Я воспользовался моментом: тихо подошел к огромному платяному шкафу и приоткрыл ближнюю дверь. Скрипа не было, однако полки не позволили бы мне спрятаться здесь даже в случае острой необходимости.
— Ты чего еще удумал⁈ Это за тобой следует смотреть, чтобы ты выполнял назначения, не разгуливал без сопровождения по дворцу! Слышишь ты меня⁈ И не смей мне пить ни глотка! Я уже говорила тебе много раз! — сердито произнесла Глория. Вот это у не всегда получалось. Вряд ли она сейчас сердилась всерьез, но даже это не настоящее возмущение превращало ее в истинную львицу.
— Ты дальше слушай! — перебил ее Филофей. — С Бурмистровым это еще не все! То же самое мне сказал Шамсутдинов, который из твоих, как их там… И еще кто-то видел, как я сам общался и заигрывал с дамами в зале Киприды. Может себе представить? Я сам, хотя это был не я! И потом этот мнимый «я» направился прямиком к тебе. Понимаешь?
Ответа от Глории я не услышал. Филофей Алексеевич продолжил:
— Более того, у двери твои гренадеры сильно удивились, увидев меня.

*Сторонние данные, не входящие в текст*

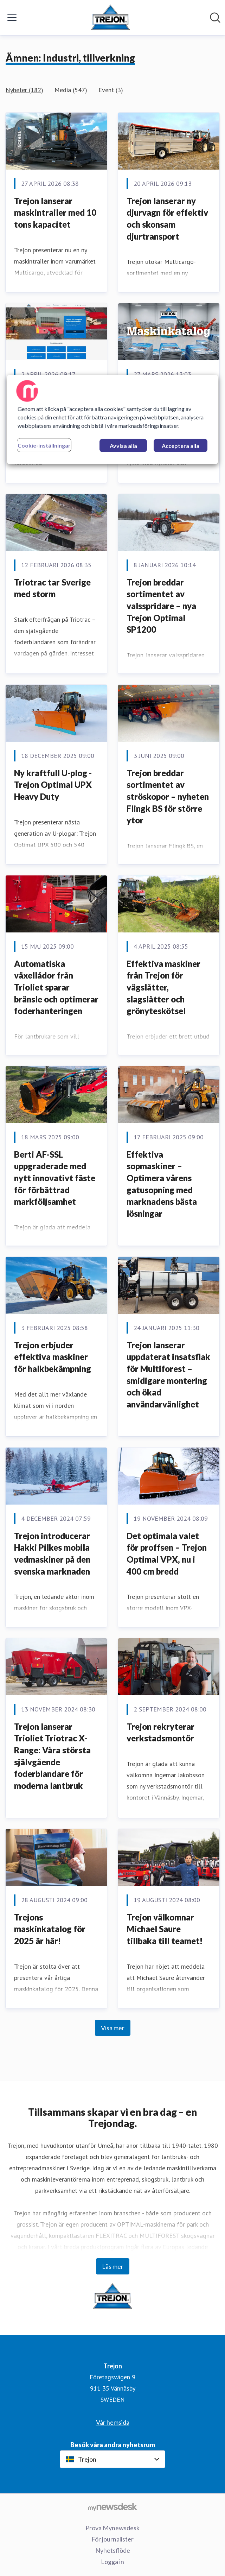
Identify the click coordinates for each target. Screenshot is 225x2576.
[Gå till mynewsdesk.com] (112, 2506)
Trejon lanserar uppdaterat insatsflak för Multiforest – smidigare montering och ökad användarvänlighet (168, 1374)
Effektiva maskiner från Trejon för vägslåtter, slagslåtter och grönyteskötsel (163, 987)
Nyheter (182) (24, 90)
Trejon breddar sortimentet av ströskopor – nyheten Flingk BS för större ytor (168, 796)
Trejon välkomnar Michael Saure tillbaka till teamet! (164, 1929)
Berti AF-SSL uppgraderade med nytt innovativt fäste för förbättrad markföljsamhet (54, 1178)
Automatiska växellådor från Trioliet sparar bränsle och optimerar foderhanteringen (56, 987)
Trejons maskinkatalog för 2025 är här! (49, 1929)
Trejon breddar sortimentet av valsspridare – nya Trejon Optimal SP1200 (161, 605)
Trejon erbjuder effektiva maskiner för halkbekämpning (52, 1357)
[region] (112, 419)
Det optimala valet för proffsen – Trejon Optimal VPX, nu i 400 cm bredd (167, 1553)
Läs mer (112, 2266)
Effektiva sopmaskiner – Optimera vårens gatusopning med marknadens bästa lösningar (162, 1184)
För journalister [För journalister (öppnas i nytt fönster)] (112, 2539)
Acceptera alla (180, 445)
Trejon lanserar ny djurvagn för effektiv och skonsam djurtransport (167, 218)
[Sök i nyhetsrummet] (215, 17)
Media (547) (70, 90)
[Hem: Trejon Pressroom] (110, 17)
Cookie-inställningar (44, 445)
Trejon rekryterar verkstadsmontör (160, 1732)
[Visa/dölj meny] (12, 18)
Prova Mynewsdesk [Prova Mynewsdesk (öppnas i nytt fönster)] (112, 2528)
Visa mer (112, 2028)
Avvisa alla (123, 445)
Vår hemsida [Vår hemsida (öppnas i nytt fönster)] (112, 2422)
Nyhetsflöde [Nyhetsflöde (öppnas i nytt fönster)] (112, 2550)
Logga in (112, 2561)
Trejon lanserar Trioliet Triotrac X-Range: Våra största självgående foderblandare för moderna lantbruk (52, 1756)
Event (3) (110, 90)
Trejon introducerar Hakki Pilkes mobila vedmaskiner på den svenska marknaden (52, 1553)
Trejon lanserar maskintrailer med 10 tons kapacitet (55, 212)
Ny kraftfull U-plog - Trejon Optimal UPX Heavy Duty (53, 785)
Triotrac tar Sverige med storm (52, 588)
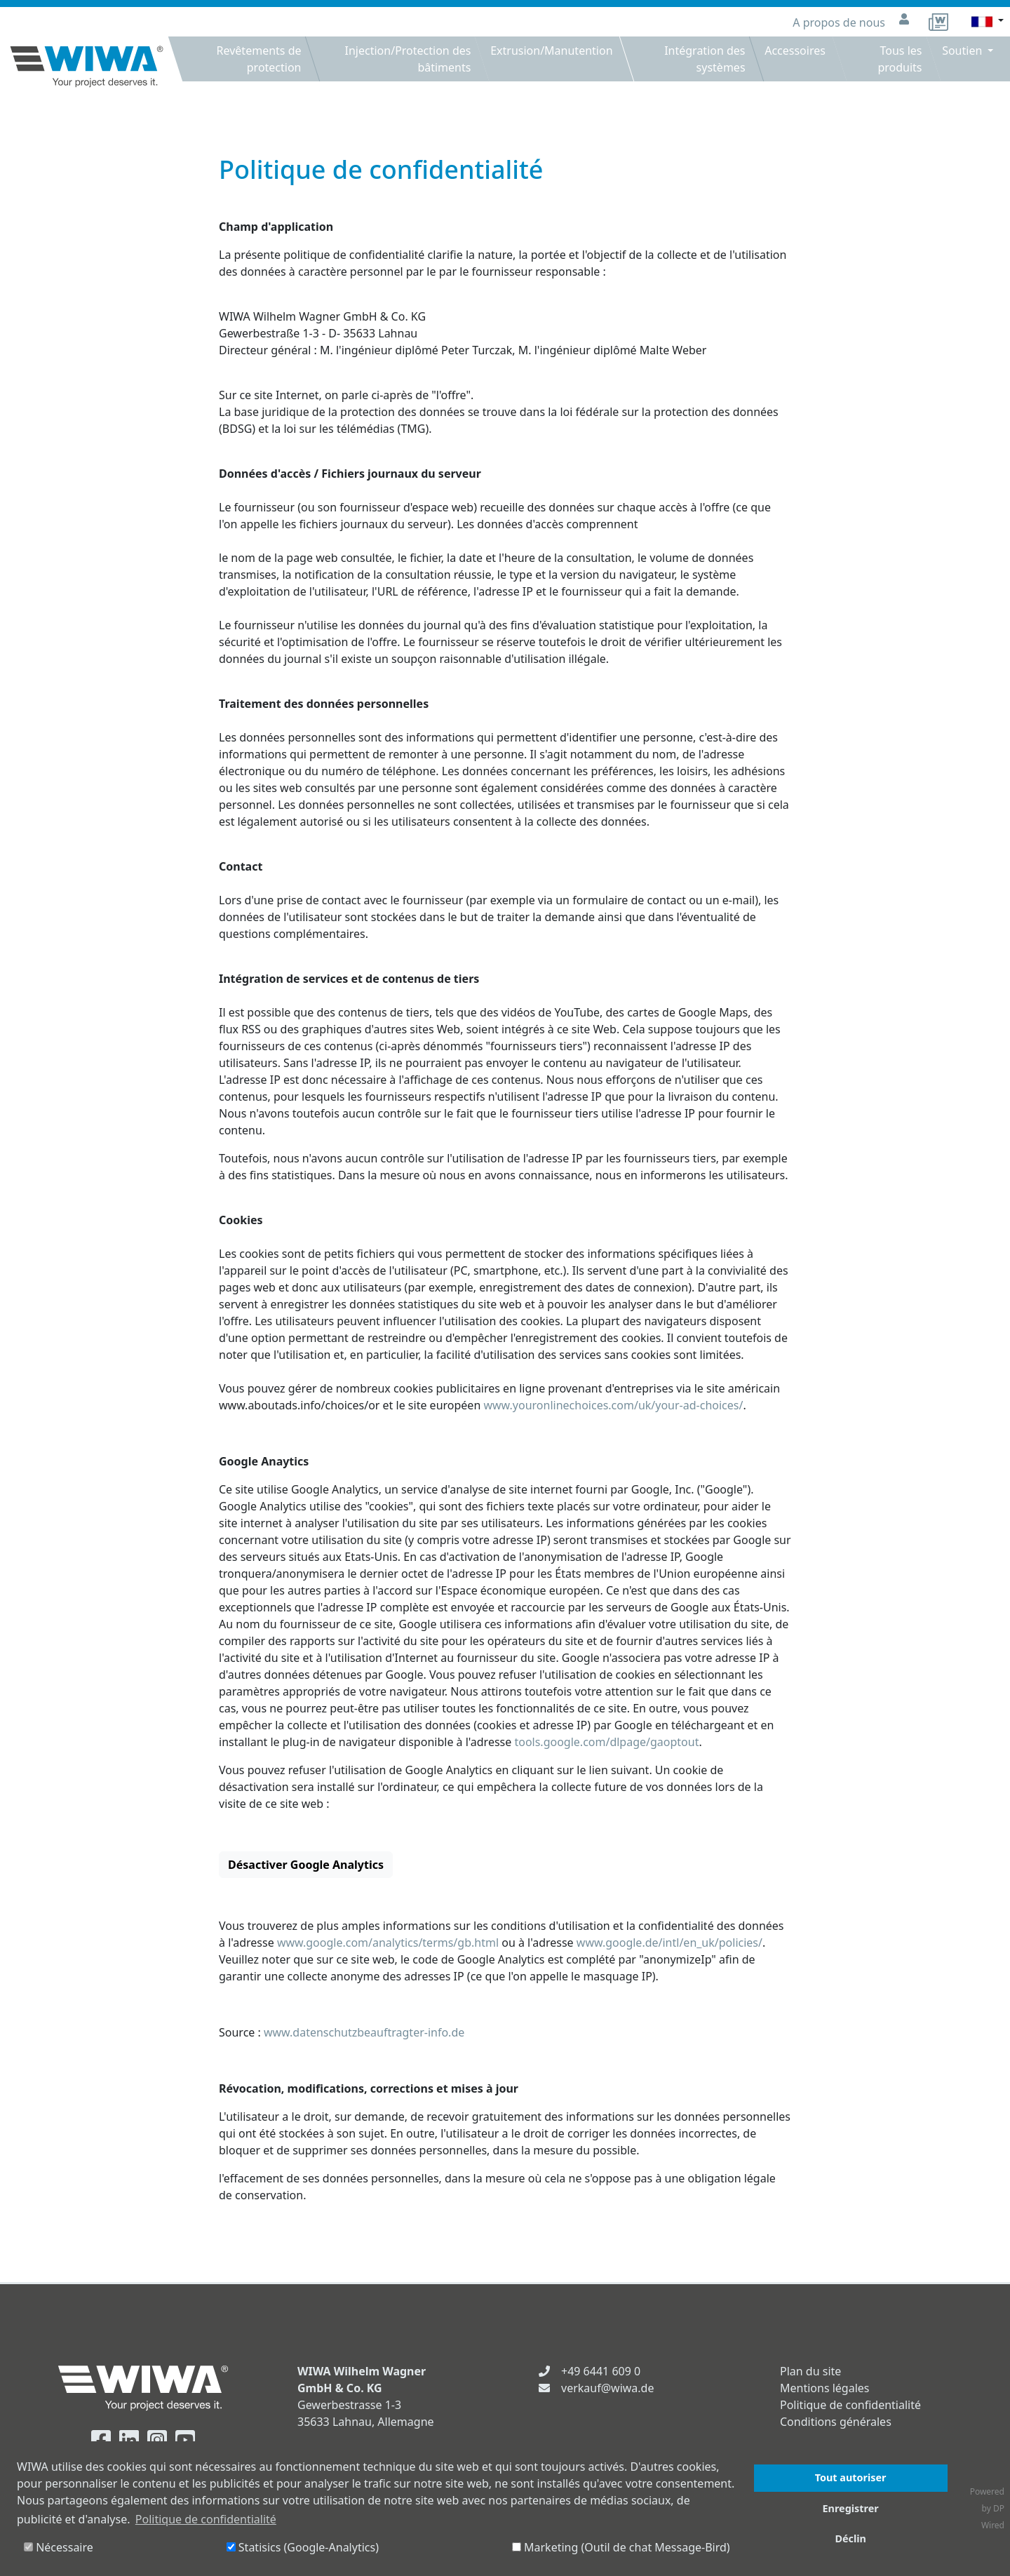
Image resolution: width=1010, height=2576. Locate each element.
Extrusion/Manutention (552, 50)
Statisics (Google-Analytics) (303, 2547)
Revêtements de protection (258, 59)
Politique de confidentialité (850, 2405)
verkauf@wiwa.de (607, 2388)
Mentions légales (825, 2388)
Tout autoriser (851, 2477)
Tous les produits (899, 59)
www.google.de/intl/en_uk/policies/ (669, 1942)
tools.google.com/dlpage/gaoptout (606, 1742)
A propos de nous (840, 22)
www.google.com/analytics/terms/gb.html (388, 1942)
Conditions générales (835, 2421)
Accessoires (795, 50)
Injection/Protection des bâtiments (408, 59)
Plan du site (810, 2371)
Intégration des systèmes (704, 59)
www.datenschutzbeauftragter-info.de (364, 2032)
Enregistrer (851, 2508)
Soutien (963, 50)
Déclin (850, 2538)
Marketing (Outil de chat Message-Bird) (621, 2547)
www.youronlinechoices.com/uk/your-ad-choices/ (613, 1405)
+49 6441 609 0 (600, 2371)
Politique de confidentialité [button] (205, 2519)
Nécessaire (58, 2547)
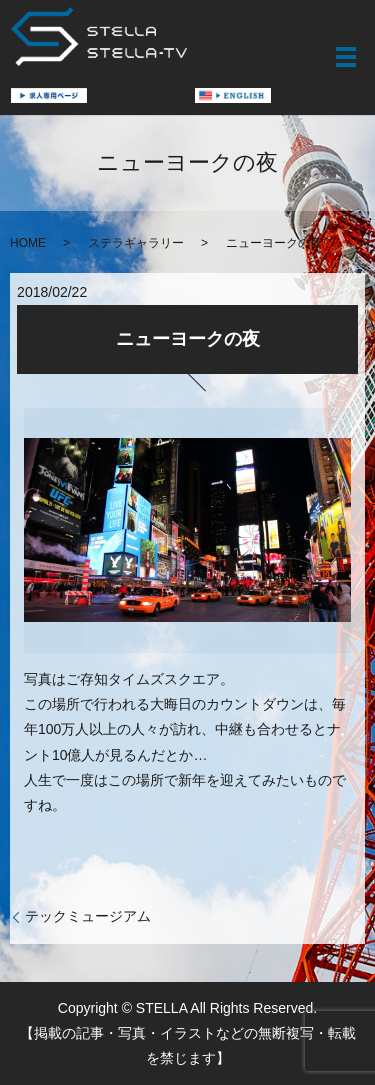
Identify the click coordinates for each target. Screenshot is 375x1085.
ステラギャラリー (136, 243)
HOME (28, 243)
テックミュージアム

И когда я их, посмеиваясь, спросил не входил ли я в эти двери, ответили, что входил и теперь они в полном непонимании, как я мог незамеченным выйти. Вот я пришел, дорогая, спросить у тебя, где я?
— Филофей, ты вообще в своем уме? — после долгой паузы отозвалась императрица. — Что ты такое сейчас несешь? Где ты⁈ Стоишь передо мной? Если ты снова ублажал себя своими кипрскими винами, то имей в виду: я трезвая и у меня все в порядке с памятью и с головой! — сердито ответила Глория, хотя ее дрогнувший несколько раз голос выдавал волнение.
— Я не пьян, милая моя. Всего два, вернее половинка бокала не может мне настолько вскружить голову. И у меня тоже не так скверно с памятью. Может кто-то зашел сюда очень похожий на меня, а ты не заметила. Ты же с ванной вышла, — предположил император, — могла не заметить.
Послышались шаги Филофея, затем звук открывшейся двери в одну из комнат. Снова его шаги, приближающиеся к спальне. Я бросил взгляд на дверь в гардероб: он располагался в противоположном конце спальни — слишком далеко. Поспешил открыть вторую дверку платяного шкафа — она, сука, предательски скрипнула! Оставив ее приоткрытой, я метнулся к кровати, лег на пол, прячась за ней. Тихо, увы, не вышло!
— Дорогая, кто у тебя⁈ — раздался голос Филофея на пороге спальни.
Через миг я увидел его ноги. Попытался залезть глубже под кровать, однако ее боковина слишком близко располагалась к полу — я практически застрял. Положение было смешным и отчаянным. Елецкого во мне скручивало от ужаса, сейчас он больше всего на свете желал появление богов, наивно полагая, что при появлении, скажем, Геры или Громовержца император тут же ретировался из спальни. Мне же наблюдать все это было смешно. Лишь одного очень не хотелось: последствий для ее величества Глории. Ведь даже в преклонном возрасте Филофею Алексеевичу станет ясно по каким причинам за кроватью его супруги прячется мужчина. Тем более, если этот мужчина — граф Елецкий.